Seminar, 07. January 2016, Sebastian Henkel

07. January 2016, 16:15 p.m.

Ernst-Abbe-Platz 2, seminar room 3423

NetGenerator: Inference of gene regulatory networks from time-series data

Dr. Sebastian Henkel
(BioControl Jena GmbH, Jena)

Inference, i.e. identification, of gene-regulatory networks (GRNs) is important for understanding behaviour and potential treatment of biological systems. Since GRNs are complex and dynamical, appropriate methods and algorithms are needed for constructing models describing these dynamics. Algorithms based on heuristic approaches may reduce the effort in parameter identification and computational time.

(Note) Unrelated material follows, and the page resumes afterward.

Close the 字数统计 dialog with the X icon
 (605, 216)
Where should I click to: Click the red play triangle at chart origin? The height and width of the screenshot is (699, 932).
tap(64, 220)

The NetGenerator algorithm, a heuristic for network inference, is presented and described in detail. It automatically generates a system of differential equations modelling structure and dynamics of the network based on time-resolved gene expression data. The algorithm is founded on the consideration of important biological properties: explicit stimuli (inputs), combination of hierarchy and feedback, sparsity and negligible interconversion. Also, structural prior knowledge can be provided to support the inference process.
After motivating important elements of NetGenerator, the application of the algorithm is demonstrated by an example system.

Finally, limitations of the algorithm are discussed and current challenges as well as potential future extensions are presented.